Аша, Кель и Лириен появились из тумана, словно тени, рожденные концом света. Подъем к Сломанным Горам занял три дня, пересекая забытые перевалы и скалы, отмеченные символами, которые рассыпались от прикосновения. Воздух здесь был тоньше, пах смолой и железом и заряжен минеральным напряжением, которое напомнило Аше о мгновениях перед откровением в пепле. Каждый шаг, каждый вдох казались невысказанной молитвой.
Небо было непрозрачной чашей, беззвездной. Мир казался подвешенным, ограниченным. Горы были не просто возвышенностями: они были остатками тела, более древнего, чем время. Аша чувствовала это в своих костях. Как будто Эолина привела ее сюда не просто для того, чтобы спрятать, но и чтобы показать ей что-то. Или кого-то. Паутина огня, которую она чувствовала под кожей с тех пор, как фрагмент Сердца Храма пульсировал в ее груди, теперь пульсировала сильнее. Казалось, что эти горы также были узлом. Спящее сердцебиение сети.
Кель почти не разговаривал во время путешествия. Его правая рука, окаменевшая до плеча, начала терять температуру. Аша наблюдала за ним краем глаза, как будто его кожа могла треснуть от слишком прямого взгляда. Каждый шаг, казалось, стоил ему больше, но он не жаловался. Он никогда не жаловался. Однако дрожь в его левой руке и то, как его дыхание становилось сильнее, чем у других, выдавали продвижение камня. Иногда, когда он думал, что она не смотрит, он прижимал пальцы к сердцу, словно пытаясь почувствовать, все еще ли он человек.

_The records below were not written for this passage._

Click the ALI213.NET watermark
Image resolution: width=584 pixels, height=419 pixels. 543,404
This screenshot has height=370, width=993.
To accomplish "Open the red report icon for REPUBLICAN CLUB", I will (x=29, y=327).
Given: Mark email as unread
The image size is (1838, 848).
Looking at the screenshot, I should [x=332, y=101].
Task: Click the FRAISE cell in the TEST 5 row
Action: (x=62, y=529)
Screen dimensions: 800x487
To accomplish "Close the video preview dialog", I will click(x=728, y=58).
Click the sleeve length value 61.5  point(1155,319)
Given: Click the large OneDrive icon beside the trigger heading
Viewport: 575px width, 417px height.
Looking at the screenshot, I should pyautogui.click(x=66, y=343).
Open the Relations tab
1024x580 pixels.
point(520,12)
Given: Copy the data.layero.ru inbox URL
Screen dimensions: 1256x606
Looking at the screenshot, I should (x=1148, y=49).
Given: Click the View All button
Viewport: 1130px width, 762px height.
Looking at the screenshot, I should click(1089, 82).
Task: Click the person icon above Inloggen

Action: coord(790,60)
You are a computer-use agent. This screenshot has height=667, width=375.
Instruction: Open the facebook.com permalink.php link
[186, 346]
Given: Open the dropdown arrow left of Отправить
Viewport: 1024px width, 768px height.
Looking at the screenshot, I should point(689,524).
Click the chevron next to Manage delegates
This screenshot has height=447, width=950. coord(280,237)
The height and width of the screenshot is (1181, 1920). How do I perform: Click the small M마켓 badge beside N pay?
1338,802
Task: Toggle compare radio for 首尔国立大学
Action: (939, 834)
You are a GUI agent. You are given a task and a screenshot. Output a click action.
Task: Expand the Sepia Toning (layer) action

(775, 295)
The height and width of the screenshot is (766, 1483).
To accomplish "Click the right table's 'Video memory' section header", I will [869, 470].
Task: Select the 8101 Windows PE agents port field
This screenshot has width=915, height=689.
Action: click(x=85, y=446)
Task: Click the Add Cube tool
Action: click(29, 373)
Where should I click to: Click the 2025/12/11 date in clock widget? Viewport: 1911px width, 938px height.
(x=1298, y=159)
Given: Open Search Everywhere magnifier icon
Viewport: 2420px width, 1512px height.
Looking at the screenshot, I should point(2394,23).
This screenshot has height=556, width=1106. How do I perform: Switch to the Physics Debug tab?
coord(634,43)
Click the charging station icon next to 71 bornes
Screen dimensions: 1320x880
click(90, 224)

Лириен шел впереди, направляя их с уверенностью того, кто прочитал этот путь не на картах, а во сне. Он был одет в потертую тунику, без знаков отличия. Он изменился с момента падения храма. Более суровый, более молчаливый. Но и более опасный. Как факел, который знает, когда не следует гореть. Он взялся за дело мятежников с рвением, которое не оставляло места для сомнений или траура. Каждую ночь она изучала свитки с той же яростью, с какой другие точат мечи.
Они достигли края уступа, покрытого красным лишайником. За ним зияла долина между искривленными образованиями, похожими на каменные зубы. В центре, среди слабых клубов дыма, возвышались руины крепости, зарытой в скале. Это было не убежище. Это был свидетель. Ветер доносил странный ропот, как будто камни помнили, что были чем-то другим: колоннами забытого храма или костями вымершего существа.
Между сломанными колоннами их ждала фигура в капюшоне. Высокая, прямая, словно время оказывало ей почтение. Аша заметила символ на его посохе: сломанная спираль, окруженная огнем. Она узнала этот знак. Он был от Хранителей... но перевернутый. На посохе также была темная трещина, как будто невидимая энергия расколола его изнутри.
«Добро пожаловать, пламя воспоминаний», - сказала фигура, ее голос был подобен приглушенному грому. «Мы ждали тебя».
Аша сделала шаг вперед. Она почувствовала, как фрагмент Сердца Храма пульсирует под ее одеждой, на ее коже. Он пульсировал этими словами, как будто отвечая. Тепло было языком. И оно говорило об узнавании.
«Кто они?» - спросил Кель, его голос был хриплым.
«Дети Сломанного Огня», - ответила Лириен, не оглядываясь. «Те, кто пережил предательство своего собственного вида».
Фигура кивнула. Она опустила капюшон. Это была женщина с волосами, белыми как пепел, темной кожей, отмеченной огненными линиями, которые были не татуировками, а свежими шрамами. Или ожогами, которые не болели. Ее глаза были цвета старого янтаря, почти твердыми. Она не моргнула. Она выглядела так, словно видела слова внутри.
«Ты принес первый фрагмент», - сказала она. «Значит, еще есть надежда».
Аша сжала пальцами скрытый фрагмент. Она чувствовала, как все в ней с каждым днем все сильнее горит, и в то же время что-то разваливается. Не в ее теле, а в ее памяти. Были времена, когда она путала чужие воспоминания со своими собственными. Голоса мертвых женщин говорили через ее уста во сне.
«Империя начала охоту за узлами», - сказала Лириен. «Они знают, что есть еще сердца. Еще больше воспоминаний».
«И ты единственная, кто может их удержать», - добавила женщина. «Если пепел доверить тем, кто не помнит... он станет руинами».
Кель прислонился к камню. Он ничего не сказал. Его дыхание было медленным. Вены около его окаменевшего плеча вздулись. Аша не могла оторвать взгляд от его шеи, как будто камень мог выползти в любой момент. Обсидиановое сердце, невидимое под его кожей, билось с чуждой частотой. Не как мышца. Как предупреждение.
«Мне нужно учиться», - сказала Аша. Сдерживать воспоминания. Не теряться в них.